Relate: One of the best ways to help a child is to find authentic ways to connect with them. We don’t always have to ask 20 questions when we’re with our kids. Sometimes all it takes is getting in a car and playing a favorite song or taking the dog for a walk.

Listen: Parents often feel like they have to have all the answers. But in reality, children just want to be heard and understood. We don’t always have to try to improve their mood. By saying things like, “It’s going to be okay” or “It’s not that bad,” we actually stifle their ability to access their negative feelings and prevent them from processing those difficult emotions. When we say things like “it sounds like you’re having a rough day” or “I’m sorry you felt so bad,” it validates their emotions and creates a safe space for them.

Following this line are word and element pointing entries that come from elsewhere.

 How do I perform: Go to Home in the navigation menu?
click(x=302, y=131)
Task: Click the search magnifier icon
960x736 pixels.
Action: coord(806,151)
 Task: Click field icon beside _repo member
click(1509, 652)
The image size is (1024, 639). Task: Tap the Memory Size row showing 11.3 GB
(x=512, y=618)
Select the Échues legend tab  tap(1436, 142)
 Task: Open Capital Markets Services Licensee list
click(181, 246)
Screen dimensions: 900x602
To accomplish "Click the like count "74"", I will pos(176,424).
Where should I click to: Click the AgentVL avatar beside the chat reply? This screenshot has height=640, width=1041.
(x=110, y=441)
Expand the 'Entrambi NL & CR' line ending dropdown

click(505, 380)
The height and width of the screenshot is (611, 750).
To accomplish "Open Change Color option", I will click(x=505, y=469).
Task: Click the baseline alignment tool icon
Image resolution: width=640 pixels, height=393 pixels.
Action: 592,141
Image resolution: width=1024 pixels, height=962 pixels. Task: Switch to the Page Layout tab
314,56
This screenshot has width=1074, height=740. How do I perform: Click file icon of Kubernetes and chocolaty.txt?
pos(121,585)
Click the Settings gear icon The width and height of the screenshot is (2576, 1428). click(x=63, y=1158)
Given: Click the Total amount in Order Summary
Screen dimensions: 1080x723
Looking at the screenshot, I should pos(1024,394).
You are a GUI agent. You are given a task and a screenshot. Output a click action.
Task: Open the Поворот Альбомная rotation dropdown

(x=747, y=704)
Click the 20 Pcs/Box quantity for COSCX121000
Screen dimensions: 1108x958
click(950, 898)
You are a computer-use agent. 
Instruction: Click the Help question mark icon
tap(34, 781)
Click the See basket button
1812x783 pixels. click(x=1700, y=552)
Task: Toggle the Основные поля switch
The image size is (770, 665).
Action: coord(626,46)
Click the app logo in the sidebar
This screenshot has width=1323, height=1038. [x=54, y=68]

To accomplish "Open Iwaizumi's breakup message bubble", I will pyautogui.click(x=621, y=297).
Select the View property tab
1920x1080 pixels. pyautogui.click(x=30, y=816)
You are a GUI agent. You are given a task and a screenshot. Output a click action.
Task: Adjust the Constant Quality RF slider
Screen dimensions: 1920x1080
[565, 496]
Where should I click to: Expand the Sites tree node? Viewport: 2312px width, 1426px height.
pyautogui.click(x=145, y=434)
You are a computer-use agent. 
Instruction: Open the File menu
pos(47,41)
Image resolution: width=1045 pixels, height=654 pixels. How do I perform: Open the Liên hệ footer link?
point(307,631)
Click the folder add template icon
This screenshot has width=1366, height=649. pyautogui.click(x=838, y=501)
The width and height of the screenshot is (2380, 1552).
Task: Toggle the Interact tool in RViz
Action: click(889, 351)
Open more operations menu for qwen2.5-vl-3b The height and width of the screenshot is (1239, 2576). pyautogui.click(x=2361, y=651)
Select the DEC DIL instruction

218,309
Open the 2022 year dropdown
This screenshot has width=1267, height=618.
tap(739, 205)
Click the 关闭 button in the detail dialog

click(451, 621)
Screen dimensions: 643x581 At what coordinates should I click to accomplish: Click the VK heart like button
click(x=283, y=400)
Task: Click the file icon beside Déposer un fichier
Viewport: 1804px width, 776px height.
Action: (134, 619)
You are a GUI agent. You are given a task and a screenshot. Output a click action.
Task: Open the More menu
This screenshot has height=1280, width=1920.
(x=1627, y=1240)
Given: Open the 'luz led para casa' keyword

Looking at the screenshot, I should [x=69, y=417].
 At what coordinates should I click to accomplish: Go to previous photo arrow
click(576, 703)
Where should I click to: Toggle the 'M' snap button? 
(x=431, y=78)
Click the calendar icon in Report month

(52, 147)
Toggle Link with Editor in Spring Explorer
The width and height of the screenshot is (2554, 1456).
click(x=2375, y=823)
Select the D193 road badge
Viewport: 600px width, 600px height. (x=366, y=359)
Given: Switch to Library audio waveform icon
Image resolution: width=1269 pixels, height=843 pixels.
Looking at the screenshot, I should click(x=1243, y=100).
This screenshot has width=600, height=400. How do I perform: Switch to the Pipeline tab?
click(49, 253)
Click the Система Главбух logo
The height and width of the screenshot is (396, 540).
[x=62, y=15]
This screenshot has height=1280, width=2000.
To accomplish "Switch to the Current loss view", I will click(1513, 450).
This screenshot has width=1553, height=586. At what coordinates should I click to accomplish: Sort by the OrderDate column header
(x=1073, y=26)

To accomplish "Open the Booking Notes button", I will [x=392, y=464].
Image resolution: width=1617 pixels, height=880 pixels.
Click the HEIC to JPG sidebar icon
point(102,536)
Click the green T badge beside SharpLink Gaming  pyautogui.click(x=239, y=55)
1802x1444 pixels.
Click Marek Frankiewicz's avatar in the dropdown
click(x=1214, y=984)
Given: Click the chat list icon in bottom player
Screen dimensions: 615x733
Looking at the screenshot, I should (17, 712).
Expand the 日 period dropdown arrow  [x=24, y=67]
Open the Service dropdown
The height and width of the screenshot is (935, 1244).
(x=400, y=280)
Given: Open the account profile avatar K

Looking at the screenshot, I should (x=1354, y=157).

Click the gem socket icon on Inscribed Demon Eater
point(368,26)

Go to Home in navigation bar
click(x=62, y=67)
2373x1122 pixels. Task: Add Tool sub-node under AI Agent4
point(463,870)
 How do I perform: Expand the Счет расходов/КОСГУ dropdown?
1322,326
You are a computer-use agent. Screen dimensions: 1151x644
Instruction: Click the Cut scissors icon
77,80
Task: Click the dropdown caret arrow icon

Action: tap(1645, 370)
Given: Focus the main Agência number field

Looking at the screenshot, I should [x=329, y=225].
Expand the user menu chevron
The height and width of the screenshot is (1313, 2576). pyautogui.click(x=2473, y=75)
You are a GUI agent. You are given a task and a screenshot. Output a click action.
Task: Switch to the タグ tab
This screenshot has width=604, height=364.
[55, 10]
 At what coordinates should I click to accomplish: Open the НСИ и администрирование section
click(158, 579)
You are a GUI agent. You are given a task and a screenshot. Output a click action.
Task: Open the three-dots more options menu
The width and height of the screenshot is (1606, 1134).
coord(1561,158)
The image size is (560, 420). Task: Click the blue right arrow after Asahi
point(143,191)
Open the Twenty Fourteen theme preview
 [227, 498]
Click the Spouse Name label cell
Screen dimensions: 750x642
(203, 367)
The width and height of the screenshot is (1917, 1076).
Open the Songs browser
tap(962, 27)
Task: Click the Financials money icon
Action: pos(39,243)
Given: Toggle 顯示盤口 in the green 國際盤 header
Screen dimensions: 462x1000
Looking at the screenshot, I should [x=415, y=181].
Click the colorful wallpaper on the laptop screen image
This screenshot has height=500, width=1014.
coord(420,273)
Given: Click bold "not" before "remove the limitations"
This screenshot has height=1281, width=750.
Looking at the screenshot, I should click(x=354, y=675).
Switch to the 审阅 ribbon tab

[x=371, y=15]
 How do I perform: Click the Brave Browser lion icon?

There is a stigma around struggles with depression and/or anxiety. But it is important to accept the help of an independent medical professional.

The take-out sale

If your child or someone you know is suicidal, it is essential that they are assessed by a mental health professional or taken to the nearest emergency room. Additional resources include the National Suicide Prevention Lifeline at 1-800-273-TALK (8255). But also, starting July 16, people across the country can call 988 — the mental health version of 911 — to reach the lifeline.

Investing in mental health resources is vital for America and can improve the lives of many people, especially the rising tide of struggling young people.

Show me the physical and mental health of a country and I’ll show you its future.

Jim Martin is at [email protected] He and his daughter, Sarah Martin Pool, MA, LPC, NCC, are co-authors.